Apheris raises $8.25M for its healthcare-focused federated AI platform
Apheris AI GmbH, a startup with a platform for analyzing healthcare data, today disclosed that it has raised $8.25 million in funding.
OTB Ventures and eCAPITAL led the Series A round. The investment brings Berlin-based Apheris’ total outside funding to $20.8 million.
In the healthcare sector, researchers from different organizations often require the ability to share clinical data with one another. But sending data over the network to a different organization can present cybersecurity risks. Healthcare institutions address those risks using an approach called federated computing, which forms the basis of Apheris’ platform.
With federated computing, a company doesn’t have to transfer its clinical datasets outside the corporate network to make them accessible for third-party researchers. The technology lets researchers remotely run analyses on the part of the company’s internal infrastructure that hosts the data. The processing results are subsequently sent back to the researchers over the network without moving any of the information that was analyzed.
Apheris’ platform makes it easier for healthcare institutions to implement federal computing. It also enables researchers to run artificial intelligence models on the clinical datasets shared with them.
Federated computing projects ca be facilitated with a lightweight program, or agent, called the Compute Gateway. It runs on the system that hosts the clinical dataset a company plans to make available for external researchers. Once installed, the Compute Gateway allows researchers to request access to the dataset on a self-service basis.
Apheris users structure their information access requests as a so-called Compute Spec. This is a file that specifies what dataset researchers wish to access, the AI model that they plan to run on the dataset and the hardware resources required for the task. Employees at the organization that owns the dataset can use a centralized dashboard to review and approve such requests.
Under the hood, the platform is based on an open-source Nvidia Corp. framework called FLARE. When a researcher runs an AI model on a system that hosts a dataset, FLARE ensures the system’s operator can’t reverse-engineer the model to obtain its training dataset. The framework likewise blocks attempts to access the neural network’s weights.
According to Apheris, its platform protects not only AI models but also the clinical information they process.
Data usually has to be decrypted before it can be analyzed. While in plaintext form, information is considerably easier for hackers to steal, which increases the risk of breaches. Apheris implements a technique called homomorphic encryption that makes it possible to run queries on a dataset without decrypting it.

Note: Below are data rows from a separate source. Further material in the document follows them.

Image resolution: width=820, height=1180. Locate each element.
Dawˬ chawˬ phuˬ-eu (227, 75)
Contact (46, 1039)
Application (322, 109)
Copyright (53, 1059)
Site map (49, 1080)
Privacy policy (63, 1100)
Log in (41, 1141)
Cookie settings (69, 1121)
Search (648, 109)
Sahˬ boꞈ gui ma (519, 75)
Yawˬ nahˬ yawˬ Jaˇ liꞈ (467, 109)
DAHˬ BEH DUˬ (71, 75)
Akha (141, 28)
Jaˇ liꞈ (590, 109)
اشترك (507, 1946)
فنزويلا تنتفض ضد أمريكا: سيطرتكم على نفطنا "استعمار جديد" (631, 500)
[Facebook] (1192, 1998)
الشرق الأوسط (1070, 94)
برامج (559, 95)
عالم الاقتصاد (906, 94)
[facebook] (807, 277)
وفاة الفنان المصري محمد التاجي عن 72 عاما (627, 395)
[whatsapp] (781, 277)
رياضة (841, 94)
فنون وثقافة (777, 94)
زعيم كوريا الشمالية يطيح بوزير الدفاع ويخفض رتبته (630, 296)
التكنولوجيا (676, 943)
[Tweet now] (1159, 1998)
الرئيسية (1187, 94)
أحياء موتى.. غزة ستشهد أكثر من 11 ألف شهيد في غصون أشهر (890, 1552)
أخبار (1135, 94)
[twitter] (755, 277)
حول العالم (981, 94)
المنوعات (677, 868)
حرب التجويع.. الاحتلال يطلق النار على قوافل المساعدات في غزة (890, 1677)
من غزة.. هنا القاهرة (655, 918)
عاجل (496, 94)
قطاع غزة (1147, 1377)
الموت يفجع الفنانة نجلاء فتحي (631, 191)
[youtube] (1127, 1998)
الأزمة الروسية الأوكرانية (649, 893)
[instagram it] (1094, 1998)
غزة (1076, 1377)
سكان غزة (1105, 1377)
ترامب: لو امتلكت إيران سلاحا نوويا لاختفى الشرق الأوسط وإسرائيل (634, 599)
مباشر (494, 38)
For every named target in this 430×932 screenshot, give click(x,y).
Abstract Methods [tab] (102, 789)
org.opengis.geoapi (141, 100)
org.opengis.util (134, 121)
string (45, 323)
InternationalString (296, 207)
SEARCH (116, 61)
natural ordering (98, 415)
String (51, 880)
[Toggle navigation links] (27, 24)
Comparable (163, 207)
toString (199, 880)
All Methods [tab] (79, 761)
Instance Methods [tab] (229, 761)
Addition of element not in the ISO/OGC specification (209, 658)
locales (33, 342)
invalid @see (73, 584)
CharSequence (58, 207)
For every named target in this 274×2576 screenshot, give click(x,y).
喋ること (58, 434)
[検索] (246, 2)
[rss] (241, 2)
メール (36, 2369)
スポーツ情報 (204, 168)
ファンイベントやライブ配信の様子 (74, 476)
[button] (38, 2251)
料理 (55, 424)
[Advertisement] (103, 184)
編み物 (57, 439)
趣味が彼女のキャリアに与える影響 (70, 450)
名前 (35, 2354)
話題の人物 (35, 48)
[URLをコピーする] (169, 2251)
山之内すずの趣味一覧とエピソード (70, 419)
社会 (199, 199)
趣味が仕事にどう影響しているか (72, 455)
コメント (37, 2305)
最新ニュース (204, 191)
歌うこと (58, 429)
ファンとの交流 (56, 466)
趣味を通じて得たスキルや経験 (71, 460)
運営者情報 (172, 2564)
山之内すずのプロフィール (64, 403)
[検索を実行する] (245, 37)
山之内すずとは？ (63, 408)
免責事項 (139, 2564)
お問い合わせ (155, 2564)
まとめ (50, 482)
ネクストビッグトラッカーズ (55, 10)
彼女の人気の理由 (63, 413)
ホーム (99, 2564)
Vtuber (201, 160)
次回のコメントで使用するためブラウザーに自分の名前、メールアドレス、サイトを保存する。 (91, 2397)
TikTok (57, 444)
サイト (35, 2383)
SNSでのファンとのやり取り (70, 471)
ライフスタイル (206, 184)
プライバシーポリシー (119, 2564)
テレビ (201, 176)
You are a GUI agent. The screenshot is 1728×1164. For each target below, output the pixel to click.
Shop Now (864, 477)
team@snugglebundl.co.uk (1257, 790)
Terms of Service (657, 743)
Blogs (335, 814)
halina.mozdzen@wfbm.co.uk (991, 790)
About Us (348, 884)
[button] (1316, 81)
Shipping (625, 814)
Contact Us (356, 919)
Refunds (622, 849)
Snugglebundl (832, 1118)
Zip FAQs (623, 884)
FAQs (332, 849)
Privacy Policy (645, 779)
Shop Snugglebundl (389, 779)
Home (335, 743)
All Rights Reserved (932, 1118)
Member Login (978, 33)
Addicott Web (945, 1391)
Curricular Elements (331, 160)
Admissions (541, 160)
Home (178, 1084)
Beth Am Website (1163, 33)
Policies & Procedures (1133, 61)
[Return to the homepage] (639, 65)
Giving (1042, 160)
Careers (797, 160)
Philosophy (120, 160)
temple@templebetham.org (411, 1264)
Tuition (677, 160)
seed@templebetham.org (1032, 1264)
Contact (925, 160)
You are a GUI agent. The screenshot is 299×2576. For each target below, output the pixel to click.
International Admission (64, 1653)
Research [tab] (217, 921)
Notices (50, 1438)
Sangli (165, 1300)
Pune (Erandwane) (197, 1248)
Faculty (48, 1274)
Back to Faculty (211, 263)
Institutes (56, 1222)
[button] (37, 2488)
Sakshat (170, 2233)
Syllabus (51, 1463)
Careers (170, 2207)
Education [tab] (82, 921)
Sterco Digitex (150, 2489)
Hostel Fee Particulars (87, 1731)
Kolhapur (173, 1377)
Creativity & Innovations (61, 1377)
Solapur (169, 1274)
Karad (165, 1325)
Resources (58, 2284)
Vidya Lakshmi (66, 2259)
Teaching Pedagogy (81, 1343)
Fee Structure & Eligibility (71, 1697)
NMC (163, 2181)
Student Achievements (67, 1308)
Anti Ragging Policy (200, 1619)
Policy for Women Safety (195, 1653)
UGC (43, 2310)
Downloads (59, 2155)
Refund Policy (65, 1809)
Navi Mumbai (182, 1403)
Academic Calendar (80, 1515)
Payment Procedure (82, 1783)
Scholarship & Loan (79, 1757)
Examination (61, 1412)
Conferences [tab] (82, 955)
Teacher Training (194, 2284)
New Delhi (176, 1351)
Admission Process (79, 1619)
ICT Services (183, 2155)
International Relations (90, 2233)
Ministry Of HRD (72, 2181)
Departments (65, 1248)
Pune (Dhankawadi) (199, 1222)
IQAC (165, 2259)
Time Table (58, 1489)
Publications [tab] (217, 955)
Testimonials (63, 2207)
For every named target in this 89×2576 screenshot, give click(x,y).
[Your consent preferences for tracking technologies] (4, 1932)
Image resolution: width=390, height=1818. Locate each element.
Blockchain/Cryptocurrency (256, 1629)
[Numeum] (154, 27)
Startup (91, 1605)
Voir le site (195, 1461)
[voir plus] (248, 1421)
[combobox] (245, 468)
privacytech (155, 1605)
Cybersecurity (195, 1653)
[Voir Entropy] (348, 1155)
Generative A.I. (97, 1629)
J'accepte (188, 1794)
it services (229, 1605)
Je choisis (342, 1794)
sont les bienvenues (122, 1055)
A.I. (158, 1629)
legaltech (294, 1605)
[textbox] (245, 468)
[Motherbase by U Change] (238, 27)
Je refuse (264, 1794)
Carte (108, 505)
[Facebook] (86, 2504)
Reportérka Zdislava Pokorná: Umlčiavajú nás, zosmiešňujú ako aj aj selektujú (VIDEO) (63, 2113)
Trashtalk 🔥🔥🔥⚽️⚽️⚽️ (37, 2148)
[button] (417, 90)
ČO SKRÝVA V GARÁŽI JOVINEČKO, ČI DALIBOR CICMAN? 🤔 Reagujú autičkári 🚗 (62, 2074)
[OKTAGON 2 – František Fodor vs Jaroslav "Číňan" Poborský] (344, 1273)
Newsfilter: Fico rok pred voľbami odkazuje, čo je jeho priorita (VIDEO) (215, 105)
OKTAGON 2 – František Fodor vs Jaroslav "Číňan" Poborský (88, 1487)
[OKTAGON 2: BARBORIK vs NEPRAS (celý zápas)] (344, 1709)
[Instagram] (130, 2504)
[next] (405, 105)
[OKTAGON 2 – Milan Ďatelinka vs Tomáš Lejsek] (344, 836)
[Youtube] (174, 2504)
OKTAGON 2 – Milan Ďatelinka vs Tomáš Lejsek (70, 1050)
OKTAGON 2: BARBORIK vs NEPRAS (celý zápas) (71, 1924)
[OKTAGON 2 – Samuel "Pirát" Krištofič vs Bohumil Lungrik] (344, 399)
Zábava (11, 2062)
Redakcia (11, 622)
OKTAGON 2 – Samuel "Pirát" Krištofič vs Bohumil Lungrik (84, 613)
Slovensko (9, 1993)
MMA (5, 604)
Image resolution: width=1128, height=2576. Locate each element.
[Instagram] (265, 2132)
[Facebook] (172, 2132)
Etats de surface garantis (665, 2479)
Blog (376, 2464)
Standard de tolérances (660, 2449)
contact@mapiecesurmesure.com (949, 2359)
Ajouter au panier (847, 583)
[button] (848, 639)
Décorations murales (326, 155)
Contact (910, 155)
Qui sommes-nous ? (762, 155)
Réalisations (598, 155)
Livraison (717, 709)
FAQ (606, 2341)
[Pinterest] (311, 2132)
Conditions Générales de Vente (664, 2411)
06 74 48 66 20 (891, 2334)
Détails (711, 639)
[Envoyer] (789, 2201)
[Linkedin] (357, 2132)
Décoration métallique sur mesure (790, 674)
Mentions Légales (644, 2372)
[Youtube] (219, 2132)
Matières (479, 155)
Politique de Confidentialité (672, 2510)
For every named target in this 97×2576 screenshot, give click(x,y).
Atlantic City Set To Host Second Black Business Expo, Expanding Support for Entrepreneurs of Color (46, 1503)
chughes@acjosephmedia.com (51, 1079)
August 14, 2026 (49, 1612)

The feature is complemented by a second security feature called differential privacy. When the clinical dataset used in a research project contains personal information such as patient records, scientists often anonymize it before sharing it with third parties. Differential privacy makes it more impossible for hackers to extract personal information from anonymized datasets.
Apheris says its software has been adopted by Johnson & Johnson, Roche and other major pharmaceutical companies. The software maker’s installed base also includes several hospitals.
It will use its newly raised capital to hire more life sciences and go-to-market professionals. Additionally, the company intends to enhance its platform’s AI features. The plan is to host foundation AI models that can speed up some of the tasks involved in studying proteins.